Saturday, October 31, 2009

Requesting your users to update their website profile

A common practice among many website that I use is that on the odd occasion they request that you update the original information that you provided to the website. I don't know about you, but anyone email asking me to update any information makes me suspicious. There are so many spam emails going around these days that every time I receive an email that requests that I update my account details or requests information, whether they be legitimate or not always raises my suspicion as to its origins and motives. Could it be the launch pad of some sort of phishing attack or something along those lines.

I believe that website owners and developers need to put their heads together devise a set of new standards for the process requesting users to update their account details or other information that may be required! Even if the email comes from a legitimate site that looks well formatted while also coming from and email address, such as, these days it just isn’t worth taking the risk of responding to these emails with so many tricks that the data thieves and hackers out there use and have up their sleeves.

A practice that I am going to adopt in the future with the process of requesting information updates from users, is to send them an email providing information that on a certain date the website will be requiring some additional information. Stated in the email it will state that an “sms” will be sent to the user (Already captured during sign-up). The "sms" will inform the user that an email has been sent to them on that date which will contain a link to the website. Also provided in the "sms" will be a confirmation code uniquely used to identify the user. When the user checks their email and clicks the link they are taken to a page where they have to enter the code before the fields required to enter their log in details are revealed. Once the log in is complete the user will be directed to the page that will capture the new information that the site owner requires.
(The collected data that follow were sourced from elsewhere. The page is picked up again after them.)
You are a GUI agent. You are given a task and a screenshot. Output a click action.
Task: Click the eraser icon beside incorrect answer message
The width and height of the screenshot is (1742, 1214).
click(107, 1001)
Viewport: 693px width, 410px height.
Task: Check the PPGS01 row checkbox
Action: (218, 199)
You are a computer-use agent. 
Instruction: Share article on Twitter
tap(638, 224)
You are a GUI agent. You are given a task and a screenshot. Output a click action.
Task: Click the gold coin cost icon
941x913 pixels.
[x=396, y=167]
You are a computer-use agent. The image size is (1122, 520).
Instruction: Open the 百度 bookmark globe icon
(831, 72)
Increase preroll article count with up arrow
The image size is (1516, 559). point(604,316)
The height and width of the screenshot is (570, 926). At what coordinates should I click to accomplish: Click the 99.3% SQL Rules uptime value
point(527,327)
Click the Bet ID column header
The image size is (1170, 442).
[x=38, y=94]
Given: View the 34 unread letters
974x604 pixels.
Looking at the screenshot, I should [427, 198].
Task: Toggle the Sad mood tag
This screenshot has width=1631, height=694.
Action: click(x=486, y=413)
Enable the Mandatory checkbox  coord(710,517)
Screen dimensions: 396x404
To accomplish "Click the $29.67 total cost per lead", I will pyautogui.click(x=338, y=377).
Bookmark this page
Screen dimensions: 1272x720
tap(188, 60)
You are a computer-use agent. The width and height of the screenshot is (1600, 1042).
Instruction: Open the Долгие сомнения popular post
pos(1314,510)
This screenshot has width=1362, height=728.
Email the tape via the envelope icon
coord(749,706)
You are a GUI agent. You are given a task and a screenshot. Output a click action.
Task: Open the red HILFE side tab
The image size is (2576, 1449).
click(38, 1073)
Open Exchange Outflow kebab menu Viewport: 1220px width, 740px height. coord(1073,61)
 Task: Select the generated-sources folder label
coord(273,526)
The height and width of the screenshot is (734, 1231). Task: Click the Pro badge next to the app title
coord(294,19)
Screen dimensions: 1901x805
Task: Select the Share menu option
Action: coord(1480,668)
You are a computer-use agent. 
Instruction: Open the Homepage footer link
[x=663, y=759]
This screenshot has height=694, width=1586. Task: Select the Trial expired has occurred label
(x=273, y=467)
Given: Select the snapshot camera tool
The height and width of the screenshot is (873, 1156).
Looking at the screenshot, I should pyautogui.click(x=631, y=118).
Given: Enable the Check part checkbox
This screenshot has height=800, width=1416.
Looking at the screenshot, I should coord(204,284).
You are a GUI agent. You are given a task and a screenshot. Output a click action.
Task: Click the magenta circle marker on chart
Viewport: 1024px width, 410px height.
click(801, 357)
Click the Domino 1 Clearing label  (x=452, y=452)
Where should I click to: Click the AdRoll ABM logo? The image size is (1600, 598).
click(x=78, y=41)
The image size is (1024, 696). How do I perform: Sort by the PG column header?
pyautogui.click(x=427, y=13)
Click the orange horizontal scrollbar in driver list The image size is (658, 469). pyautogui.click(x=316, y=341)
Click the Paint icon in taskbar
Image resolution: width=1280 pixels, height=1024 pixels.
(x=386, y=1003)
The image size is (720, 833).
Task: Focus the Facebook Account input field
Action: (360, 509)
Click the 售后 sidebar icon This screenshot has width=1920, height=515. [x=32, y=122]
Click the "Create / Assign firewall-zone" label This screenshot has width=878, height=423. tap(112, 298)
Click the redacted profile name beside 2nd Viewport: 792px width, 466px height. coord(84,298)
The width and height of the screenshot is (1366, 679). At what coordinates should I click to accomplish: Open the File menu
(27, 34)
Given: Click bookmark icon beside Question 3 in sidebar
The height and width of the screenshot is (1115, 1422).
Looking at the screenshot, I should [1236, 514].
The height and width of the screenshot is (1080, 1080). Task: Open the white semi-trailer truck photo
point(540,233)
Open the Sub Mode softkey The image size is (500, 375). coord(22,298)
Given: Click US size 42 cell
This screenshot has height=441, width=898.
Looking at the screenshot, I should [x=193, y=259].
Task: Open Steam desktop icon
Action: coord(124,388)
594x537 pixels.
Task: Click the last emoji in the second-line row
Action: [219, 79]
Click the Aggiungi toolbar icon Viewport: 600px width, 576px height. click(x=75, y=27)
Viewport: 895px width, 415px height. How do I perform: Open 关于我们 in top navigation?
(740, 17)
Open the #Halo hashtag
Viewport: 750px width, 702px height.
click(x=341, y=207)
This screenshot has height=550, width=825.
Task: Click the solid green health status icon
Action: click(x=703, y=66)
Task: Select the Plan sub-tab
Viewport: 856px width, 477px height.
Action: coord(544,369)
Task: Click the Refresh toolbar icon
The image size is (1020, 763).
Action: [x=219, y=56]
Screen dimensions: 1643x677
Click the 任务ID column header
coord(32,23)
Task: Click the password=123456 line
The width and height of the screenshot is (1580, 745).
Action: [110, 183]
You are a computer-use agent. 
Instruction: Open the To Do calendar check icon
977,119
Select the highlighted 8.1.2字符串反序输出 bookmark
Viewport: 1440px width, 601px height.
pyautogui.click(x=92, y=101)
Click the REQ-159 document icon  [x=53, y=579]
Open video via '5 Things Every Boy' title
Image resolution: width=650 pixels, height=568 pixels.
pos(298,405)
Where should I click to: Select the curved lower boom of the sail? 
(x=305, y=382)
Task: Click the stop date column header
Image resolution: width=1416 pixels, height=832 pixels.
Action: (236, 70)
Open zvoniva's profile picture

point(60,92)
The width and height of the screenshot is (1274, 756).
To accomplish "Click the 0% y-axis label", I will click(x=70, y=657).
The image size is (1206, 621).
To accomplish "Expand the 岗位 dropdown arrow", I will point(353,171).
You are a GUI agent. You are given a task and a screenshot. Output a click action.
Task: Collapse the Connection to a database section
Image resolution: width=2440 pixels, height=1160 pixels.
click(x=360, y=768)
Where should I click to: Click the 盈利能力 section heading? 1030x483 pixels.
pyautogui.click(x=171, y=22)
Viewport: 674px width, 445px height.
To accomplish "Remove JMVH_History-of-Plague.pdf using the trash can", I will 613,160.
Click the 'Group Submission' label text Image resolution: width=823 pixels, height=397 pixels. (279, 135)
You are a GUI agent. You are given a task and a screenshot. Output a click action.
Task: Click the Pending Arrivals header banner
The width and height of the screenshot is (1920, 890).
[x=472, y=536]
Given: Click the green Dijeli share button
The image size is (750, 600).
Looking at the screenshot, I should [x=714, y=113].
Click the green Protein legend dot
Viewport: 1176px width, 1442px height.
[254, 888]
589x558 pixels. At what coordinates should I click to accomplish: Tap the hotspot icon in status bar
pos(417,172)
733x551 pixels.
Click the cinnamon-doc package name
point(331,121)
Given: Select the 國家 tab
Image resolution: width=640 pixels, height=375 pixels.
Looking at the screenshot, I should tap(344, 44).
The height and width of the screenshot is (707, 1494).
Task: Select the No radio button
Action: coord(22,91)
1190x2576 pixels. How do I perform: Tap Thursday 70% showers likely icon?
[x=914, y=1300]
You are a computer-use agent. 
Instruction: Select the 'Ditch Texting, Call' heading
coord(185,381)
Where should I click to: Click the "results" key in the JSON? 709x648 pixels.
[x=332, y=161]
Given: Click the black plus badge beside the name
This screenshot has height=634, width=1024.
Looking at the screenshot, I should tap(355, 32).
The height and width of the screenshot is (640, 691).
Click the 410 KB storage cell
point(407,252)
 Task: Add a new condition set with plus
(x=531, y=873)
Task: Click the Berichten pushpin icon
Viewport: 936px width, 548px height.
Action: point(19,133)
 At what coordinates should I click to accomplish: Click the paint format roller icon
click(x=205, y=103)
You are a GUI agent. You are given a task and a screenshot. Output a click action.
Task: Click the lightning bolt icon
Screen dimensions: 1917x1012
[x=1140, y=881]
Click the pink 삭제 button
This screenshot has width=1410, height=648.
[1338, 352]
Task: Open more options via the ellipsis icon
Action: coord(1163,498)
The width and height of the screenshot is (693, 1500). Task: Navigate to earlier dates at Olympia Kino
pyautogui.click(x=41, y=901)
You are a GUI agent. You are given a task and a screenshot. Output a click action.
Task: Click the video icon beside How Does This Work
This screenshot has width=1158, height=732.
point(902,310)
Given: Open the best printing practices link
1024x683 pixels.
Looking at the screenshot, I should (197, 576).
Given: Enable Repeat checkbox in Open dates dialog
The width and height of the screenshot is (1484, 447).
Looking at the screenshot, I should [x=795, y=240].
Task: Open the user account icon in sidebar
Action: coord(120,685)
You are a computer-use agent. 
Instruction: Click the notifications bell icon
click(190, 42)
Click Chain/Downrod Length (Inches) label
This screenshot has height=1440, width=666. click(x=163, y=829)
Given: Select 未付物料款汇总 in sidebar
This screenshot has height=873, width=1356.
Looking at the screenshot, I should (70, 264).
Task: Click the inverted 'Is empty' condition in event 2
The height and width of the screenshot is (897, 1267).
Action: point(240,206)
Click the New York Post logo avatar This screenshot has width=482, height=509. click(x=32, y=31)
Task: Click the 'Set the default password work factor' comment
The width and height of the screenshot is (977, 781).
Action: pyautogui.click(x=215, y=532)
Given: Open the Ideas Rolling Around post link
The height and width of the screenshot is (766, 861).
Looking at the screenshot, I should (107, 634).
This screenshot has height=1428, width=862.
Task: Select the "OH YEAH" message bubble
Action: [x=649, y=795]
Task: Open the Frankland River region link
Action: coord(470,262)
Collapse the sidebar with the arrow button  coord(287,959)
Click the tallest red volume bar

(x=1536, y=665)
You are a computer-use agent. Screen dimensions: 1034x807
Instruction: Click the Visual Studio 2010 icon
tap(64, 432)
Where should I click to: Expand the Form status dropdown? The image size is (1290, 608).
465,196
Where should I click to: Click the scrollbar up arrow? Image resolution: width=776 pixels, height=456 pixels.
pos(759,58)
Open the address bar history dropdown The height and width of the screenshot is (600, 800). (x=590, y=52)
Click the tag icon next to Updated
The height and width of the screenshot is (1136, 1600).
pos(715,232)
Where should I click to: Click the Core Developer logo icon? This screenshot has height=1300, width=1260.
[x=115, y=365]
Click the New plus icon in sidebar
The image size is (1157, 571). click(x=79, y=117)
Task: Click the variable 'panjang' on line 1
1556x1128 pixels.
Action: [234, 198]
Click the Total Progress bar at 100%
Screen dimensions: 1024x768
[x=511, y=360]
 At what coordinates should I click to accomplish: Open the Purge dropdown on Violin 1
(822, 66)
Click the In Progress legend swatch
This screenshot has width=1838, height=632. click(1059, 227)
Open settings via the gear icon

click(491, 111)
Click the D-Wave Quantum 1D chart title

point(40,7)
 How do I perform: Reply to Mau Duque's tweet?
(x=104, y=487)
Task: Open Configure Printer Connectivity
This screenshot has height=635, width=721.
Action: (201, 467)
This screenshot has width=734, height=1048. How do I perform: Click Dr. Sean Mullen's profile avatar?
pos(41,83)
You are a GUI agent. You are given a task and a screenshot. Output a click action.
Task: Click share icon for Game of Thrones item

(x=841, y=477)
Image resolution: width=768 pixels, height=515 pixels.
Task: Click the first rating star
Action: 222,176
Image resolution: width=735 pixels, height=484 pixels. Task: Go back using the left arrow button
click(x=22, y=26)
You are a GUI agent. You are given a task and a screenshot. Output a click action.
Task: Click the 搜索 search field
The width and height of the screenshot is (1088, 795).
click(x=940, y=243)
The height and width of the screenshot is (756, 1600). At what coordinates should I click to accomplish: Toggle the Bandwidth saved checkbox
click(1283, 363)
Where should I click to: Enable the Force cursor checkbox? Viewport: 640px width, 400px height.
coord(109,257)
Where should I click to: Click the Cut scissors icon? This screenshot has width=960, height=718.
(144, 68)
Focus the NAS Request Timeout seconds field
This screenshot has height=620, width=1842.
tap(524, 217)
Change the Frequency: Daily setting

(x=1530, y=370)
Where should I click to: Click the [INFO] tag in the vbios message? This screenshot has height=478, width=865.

I believe this more structured and secure approach that although will require a bit more development effort and cost it is something that would be worth implementing. I think users would generally feel happier about providing the additional information to the site as they would have previously been notified that they were going to receive an email of this nature.

Let me know if you think this is a feasible automated approach to dealing this common suspicion around these types of email requests? Can you think of any other innovative ways to reassure users that updating information and collecting new information from the user to use on the website is a safe process?